Stem-wind, Lever-Set Movements
Mandatory for all railroad watches after roughly 1908, this kind of
pocket watch was set by opening the crystal and bezel and pulling out
the setting-lever (most hunter cases have levers accessible without
removing the crystal or bezel), which was generally found at either the
10 or 2 o'clock positions on open-faced watches, and at 5:00 on hunting
cased watches. Once the lever was pulled out, the crown could be turned
to set the time. The lever was then pushed back in and the crystal and
bezel were closed over the dial again. This method of time setting on
pocket watches was preferred by American and Canadian railroads, as
lever setting watches make accidental time changes impossible. After
1908, lever setting was generally required for new watches entering
service on American railroads.
An escapement is a device in mechanical watches and clocks that
transfers energy to the timekeeping element (the "impulse action") and
allows the number of its oscillations to be counted (the "locking
action"). The impulse action transfers energy to the clock's timekeeping
element (usually a pendulum or balance wheel) to replace the energy lost
to friction during its cycle and keep the timekeeper oscillating. The
escapement is driven by force from a coiled spring or a suspended
weight, transmitted through the timepiece's gear train. Each swing of
the pendulum or balance wheel releases a tooth of the escapement's
escape wheel gear, allowing the clock's gear train to advance or
"escape" by a fixed amount. This regular periodic advancement moves the
clock's hands forward at a steady rate. At the same time the tooth gives
the timekeeping element a push, before another tooth catches on the
escapement's pallet, returning the escapement to its "locked" state. The
sudden stopping of the escapement's tooth is what generates the
characteristic "ticking" sound heard in operating mechanical clocks and
Watch adjustment is the process of correcting those errors in the watch
that cause variation in time keeping. These include temperature
influences, variation in driving power and position of the watch with
respect to mechanism such as pendant up or dial up.
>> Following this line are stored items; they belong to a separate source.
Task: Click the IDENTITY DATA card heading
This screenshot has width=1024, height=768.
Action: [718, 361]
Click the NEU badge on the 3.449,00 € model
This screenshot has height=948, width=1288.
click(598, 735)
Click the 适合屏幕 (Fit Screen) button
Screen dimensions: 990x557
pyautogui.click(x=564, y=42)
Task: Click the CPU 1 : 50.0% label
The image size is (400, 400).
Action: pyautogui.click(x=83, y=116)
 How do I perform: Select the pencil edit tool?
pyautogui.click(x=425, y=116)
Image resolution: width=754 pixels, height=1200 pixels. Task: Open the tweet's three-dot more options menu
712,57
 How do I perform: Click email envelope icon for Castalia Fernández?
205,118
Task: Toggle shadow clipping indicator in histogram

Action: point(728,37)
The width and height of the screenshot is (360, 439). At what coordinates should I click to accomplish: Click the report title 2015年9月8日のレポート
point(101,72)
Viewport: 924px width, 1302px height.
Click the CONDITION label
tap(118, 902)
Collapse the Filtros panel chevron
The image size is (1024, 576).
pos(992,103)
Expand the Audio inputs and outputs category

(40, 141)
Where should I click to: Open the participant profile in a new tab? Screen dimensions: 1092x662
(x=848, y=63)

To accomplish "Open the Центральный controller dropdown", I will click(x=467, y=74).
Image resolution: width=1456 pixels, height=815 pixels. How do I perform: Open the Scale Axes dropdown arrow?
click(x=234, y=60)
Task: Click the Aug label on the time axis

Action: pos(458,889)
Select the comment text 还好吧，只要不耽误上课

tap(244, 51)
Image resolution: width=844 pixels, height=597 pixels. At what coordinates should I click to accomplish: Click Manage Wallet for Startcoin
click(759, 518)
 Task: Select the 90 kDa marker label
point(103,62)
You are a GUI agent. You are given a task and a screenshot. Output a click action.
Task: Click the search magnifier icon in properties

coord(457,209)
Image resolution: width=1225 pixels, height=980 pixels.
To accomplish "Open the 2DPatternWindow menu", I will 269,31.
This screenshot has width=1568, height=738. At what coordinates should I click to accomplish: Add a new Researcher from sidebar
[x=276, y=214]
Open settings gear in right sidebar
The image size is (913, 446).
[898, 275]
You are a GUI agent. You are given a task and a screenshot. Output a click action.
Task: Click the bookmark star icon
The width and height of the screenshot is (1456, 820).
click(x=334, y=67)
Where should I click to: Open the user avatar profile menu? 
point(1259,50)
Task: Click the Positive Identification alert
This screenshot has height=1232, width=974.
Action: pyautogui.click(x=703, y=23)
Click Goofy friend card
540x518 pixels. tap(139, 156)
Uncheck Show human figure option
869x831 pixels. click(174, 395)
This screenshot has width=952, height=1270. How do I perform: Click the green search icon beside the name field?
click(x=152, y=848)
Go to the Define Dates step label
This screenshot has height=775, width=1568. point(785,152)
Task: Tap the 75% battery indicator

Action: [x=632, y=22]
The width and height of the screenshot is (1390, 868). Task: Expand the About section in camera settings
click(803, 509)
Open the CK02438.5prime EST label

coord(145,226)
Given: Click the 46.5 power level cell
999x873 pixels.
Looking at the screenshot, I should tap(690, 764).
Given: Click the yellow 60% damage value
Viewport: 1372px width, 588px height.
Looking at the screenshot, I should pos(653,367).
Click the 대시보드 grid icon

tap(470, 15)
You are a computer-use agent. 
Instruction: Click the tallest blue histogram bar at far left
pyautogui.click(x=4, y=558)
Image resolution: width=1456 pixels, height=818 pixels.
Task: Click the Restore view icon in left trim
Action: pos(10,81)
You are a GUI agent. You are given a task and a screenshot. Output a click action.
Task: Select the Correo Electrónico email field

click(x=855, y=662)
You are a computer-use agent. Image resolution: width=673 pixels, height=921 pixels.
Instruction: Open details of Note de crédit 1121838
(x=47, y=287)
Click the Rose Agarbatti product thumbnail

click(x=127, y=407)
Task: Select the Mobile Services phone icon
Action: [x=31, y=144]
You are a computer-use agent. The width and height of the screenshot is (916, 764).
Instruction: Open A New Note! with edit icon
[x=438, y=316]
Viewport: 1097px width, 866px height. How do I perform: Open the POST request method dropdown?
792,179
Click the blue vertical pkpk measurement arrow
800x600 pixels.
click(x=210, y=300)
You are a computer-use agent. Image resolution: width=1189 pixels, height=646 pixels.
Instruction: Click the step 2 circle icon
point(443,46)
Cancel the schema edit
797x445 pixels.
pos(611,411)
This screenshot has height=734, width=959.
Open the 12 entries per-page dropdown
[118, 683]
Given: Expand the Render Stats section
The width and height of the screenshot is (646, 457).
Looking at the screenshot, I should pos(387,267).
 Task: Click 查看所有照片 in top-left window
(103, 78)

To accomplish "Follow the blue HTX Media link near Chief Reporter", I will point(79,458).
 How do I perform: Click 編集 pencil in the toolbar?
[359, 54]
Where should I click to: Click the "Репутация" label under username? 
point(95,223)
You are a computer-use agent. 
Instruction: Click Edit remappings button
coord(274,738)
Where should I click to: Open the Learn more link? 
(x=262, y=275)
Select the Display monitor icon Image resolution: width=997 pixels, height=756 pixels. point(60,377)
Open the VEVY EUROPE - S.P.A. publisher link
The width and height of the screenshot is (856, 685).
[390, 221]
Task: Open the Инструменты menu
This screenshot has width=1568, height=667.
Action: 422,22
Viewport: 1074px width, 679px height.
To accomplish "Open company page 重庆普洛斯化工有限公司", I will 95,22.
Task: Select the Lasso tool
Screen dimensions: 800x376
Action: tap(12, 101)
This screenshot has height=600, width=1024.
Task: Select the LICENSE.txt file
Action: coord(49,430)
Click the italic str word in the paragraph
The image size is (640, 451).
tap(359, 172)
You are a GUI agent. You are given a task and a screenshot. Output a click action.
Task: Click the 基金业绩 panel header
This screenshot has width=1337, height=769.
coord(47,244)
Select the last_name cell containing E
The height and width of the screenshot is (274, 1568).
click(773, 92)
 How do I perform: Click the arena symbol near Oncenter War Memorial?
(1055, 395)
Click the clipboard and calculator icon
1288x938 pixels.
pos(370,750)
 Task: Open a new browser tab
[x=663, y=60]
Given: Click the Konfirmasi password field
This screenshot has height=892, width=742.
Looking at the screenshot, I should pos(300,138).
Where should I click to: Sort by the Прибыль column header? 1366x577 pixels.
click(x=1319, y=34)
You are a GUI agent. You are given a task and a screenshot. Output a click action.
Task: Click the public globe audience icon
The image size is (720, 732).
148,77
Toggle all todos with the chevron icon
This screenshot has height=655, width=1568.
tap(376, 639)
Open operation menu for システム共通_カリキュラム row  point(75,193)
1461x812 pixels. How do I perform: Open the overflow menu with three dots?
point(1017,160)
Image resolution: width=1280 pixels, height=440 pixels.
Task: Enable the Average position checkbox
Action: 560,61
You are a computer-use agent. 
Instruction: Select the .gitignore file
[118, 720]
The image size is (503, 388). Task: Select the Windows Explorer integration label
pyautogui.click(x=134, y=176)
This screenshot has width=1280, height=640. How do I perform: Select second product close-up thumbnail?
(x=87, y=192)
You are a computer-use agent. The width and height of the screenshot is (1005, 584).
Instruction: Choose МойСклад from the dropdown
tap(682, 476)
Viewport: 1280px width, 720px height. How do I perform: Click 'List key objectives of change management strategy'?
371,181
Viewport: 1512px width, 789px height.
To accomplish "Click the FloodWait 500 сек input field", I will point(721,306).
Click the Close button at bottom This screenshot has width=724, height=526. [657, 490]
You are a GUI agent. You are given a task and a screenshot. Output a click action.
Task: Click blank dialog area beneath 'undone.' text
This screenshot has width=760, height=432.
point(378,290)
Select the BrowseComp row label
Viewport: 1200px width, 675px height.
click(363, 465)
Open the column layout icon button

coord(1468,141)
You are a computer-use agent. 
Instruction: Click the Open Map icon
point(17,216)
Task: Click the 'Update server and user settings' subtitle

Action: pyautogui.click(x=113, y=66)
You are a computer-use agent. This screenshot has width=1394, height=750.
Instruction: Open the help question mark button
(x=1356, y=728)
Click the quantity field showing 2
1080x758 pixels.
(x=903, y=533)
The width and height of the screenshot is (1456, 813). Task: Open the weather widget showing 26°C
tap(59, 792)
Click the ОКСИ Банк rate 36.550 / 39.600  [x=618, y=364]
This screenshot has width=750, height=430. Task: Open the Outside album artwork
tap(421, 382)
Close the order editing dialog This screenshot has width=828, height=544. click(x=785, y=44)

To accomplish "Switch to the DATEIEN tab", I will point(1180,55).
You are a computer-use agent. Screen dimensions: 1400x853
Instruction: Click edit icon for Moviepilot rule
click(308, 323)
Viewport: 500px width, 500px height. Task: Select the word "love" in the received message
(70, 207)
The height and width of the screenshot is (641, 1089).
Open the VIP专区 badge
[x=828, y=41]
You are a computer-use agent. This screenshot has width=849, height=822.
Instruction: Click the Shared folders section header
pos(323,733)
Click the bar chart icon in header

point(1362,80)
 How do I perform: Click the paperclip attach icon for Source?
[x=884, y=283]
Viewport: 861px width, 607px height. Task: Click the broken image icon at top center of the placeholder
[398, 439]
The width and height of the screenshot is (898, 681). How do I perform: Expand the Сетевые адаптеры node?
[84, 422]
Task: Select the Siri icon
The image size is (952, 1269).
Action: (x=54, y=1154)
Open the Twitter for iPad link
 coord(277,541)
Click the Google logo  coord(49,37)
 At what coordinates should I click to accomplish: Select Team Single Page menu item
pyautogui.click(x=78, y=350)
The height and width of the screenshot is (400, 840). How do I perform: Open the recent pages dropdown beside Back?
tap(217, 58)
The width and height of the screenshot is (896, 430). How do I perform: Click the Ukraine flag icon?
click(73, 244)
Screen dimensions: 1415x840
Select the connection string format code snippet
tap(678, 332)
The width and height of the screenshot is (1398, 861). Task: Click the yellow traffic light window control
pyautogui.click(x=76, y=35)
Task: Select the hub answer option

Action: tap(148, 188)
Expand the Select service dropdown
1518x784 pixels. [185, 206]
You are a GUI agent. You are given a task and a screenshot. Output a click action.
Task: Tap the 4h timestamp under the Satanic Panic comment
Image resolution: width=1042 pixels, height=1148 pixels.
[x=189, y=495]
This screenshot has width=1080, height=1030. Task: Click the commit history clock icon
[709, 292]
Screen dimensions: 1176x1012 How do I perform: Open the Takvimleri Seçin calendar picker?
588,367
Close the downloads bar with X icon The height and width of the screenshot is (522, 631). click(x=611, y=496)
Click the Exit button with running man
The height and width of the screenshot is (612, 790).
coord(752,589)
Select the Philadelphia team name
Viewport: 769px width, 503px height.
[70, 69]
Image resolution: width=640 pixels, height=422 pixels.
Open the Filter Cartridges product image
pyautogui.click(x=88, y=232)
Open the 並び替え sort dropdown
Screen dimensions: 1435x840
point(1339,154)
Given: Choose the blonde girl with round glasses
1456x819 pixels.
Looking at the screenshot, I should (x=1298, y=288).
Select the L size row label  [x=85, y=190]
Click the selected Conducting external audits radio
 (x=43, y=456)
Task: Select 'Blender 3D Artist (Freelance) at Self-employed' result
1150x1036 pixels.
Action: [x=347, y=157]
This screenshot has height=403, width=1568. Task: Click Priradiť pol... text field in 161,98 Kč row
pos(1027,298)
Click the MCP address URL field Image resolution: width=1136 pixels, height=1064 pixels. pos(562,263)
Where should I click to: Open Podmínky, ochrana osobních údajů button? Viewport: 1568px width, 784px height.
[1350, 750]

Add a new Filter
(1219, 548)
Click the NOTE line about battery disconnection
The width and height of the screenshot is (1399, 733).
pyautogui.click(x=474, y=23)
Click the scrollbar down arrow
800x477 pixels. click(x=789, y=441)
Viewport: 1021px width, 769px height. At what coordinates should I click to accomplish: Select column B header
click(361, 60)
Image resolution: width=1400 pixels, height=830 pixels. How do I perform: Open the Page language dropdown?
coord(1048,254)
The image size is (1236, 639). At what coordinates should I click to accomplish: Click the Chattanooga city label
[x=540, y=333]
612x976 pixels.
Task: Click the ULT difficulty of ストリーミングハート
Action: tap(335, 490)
Watches with better calibre movements will have been adjusted at the
factory for a number of positions. The usual array of positions include
a subset of the following positions:
1. Dial up 2. Dial down 3. Bow up 4. Bow down (Not required by Railroad)
5. Bow left 6. Bow right
These positional adjustments are intended to
insure that the watch is just as reliable and accurate regardless of the
position in which it is stored or used.
In addition to positional adjustments, the watch
may also be adjusted for Temperature(heat/cold). Temperature affects
different elements in different ways. Heat will cause some metals to
expand faster than others, and cold may cause some metals to contract
more than others. A watch that is adjusted to temperatures will usually
include some combination of metals that allow the watch to maintain its
proper functionality within a larger range of temperatures than one that
is not adjusted for temperature.
The general rule of thumb with adjustments is that
more is better. However, for average every day use, a typical unadjusted
watch was perfectly adequate.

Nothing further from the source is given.